CAPTCHA signifie « Completely Automated Public Turing test to tell Computers and Humans Apart », soit en français « test de Turing totalement automatisé et public pour distinguer les ordinateurs des humains ». L’acronyme est le plus souvent utilisé pour décrire la petite énigme à résoudre, mais le terme désigne plus que cela : c’est toute la chaine de récupération et de la transmission de l’information.
L’idée d’un tel test est née à la fin des années 90 avec le besoin de pouvoir séparer rapidement les êtres humains des machines, pour contrôler certains accès, notamment les inscriptions à des services en ligne. Les premières réalisations se font au début des années 2000 à l’université Carnegie-Mellon. Le terme même de CAPTCHA est une marquée déposée lui appartenant et n’est donc pas un simple acronyme. Et ce, même si AltaVista avait fait quelques essais dans le domaine, mais sans véritablement les pousser sous une forme exploitable.
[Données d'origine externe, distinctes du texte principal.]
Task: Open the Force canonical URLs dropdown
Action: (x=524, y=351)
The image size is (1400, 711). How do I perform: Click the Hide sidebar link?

C’est donc à Carnegie-Mellon que l’on doit la concrétisation de ce test, plus précisément à quatre personnes : Luis von Ahn, Manuel Blum et Nicholas J. Hopper, aidés par l’ingénieur John Langford d’IBM.
Ce test devait présenter dès le départ deux caractéristiques essentielles et liées : être à la fois très simple pour l’être humain et complexe pour la machine. Tout était ainsi question de cognition et de reconnaissance automatisée des caractères. Du moins au début.
Le CAPTCHA en pratique
Tout le monde a déjà croisé la route de ces tests automatisés. Derrière cette apparente simplicité se cache un processus complexe regroupant aussi bien la génération de l’énigme que le mécanisme de validation de la réponse, en passant par le protocole de transmission.
Les énigmes proposées ont évolué avec le temps. Il ne s’agissait au départ que de très simples opérations mathématiques comme « 3 + 5 = ? ». Puis les séquences de caractères sont arrivées, d’abord peu déformés, puis des altérations de plus en plus prononcées sont apparues, au point parfois de poser autant de problèmes aux êtres humains qu’aux systèmes de reconnaissance. Les opérations mathématiques sont elles aussi apparues rapidement, là encore sous une forme simple, puis avec certaines déformations, dans l’idée de jouer sur les deux tableaux cognitifs.
Outre l’idée générale d’empêcher l’inscription automatisée à des sites et services, l’un des points forts du CAPTCHA est qu’il s’exécute localement, donc sur l’appareil de l’utilisateur. Ce qui signifie que la résolution du problème n’interroge pas le serveur : la réponse est déjà comparée sur place, et c’est seulement en cas de réponse correcte qu’un signal est envoyé. Un processus destiné à empêcher que des bots bombardent des serveurs de requêtes, ce qui aurait raboté l’intérêt du CAPTCHA.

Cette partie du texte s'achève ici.